Within the data that follows, how many lines carry the string "folder"? Give the number alone.
################
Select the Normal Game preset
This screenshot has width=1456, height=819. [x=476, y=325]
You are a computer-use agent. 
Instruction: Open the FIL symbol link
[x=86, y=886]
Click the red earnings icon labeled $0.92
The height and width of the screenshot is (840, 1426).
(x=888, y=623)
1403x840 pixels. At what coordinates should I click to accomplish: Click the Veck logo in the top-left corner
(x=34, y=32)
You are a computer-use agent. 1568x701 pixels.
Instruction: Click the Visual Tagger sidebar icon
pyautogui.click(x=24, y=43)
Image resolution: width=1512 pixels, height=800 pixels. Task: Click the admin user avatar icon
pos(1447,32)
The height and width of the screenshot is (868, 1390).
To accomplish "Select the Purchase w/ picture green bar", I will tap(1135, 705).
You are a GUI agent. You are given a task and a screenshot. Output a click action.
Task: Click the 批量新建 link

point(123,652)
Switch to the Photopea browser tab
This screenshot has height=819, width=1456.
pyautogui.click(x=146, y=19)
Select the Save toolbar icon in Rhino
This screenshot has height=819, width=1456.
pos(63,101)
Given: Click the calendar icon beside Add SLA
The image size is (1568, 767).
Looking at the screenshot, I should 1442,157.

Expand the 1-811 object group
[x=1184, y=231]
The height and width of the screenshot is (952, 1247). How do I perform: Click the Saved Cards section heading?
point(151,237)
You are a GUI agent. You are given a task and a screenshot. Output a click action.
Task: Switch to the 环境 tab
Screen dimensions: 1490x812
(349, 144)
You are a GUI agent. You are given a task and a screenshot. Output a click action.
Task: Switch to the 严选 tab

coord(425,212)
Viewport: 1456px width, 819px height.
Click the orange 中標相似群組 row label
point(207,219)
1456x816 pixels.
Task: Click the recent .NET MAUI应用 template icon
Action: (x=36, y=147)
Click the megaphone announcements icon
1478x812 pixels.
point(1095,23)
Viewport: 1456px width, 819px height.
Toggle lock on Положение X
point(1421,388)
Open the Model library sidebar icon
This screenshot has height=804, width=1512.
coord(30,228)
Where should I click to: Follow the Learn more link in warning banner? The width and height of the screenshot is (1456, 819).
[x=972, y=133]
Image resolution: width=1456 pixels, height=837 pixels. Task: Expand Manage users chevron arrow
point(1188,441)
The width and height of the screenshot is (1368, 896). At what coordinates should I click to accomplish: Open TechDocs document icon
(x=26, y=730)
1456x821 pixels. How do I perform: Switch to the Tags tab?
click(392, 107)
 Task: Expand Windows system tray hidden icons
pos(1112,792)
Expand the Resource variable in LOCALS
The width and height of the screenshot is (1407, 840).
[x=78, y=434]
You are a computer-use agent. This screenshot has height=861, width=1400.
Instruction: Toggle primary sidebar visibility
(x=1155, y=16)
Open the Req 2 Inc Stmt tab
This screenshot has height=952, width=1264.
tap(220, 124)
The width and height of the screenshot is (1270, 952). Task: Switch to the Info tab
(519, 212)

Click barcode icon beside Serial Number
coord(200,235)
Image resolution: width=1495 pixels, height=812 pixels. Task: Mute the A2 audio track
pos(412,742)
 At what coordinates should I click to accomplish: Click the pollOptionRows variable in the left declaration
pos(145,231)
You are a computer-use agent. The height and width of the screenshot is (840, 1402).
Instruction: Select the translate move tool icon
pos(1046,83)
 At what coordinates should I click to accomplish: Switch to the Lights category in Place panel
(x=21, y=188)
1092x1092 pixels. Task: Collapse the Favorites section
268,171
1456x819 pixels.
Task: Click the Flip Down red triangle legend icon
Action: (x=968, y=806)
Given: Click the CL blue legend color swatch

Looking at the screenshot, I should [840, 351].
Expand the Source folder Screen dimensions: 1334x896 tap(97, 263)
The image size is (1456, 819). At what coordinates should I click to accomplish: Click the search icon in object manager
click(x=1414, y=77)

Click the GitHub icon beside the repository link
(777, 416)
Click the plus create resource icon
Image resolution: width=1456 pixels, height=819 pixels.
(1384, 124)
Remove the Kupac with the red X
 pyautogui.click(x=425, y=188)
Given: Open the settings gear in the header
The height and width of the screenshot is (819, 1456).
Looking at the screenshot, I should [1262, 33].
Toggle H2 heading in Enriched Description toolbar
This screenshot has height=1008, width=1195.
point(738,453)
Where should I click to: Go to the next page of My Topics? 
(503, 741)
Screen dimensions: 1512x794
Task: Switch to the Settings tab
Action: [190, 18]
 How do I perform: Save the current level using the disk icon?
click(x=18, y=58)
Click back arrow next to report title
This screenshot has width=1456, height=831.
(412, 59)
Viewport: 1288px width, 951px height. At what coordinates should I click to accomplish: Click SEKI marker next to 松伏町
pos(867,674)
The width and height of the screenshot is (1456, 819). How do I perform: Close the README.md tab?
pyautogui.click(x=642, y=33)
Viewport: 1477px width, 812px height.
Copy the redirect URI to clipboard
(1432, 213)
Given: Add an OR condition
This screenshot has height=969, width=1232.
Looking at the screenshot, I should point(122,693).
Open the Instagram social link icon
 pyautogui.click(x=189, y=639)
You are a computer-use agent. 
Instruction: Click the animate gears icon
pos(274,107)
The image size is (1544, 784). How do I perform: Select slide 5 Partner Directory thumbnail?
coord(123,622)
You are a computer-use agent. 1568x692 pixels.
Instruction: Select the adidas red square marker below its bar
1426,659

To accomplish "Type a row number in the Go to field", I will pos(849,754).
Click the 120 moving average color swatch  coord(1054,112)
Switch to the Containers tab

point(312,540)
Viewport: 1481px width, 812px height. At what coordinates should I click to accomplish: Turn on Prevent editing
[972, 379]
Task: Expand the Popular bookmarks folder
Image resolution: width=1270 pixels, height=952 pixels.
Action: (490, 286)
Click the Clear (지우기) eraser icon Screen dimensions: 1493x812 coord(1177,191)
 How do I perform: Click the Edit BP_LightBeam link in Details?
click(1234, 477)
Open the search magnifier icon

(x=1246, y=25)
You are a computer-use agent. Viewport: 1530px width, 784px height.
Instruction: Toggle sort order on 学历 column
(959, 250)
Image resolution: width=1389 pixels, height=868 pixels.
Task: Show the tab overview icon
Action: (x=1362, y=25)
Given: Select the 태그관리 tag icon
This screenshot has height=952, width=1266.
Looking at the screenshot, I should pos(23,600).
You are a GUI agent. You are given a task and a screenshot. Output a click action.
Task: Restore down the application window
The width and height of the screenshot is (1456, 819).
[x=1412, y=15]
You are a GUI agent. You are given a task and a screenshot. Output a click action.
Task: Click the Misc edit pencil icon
################
• **Response to the task**
2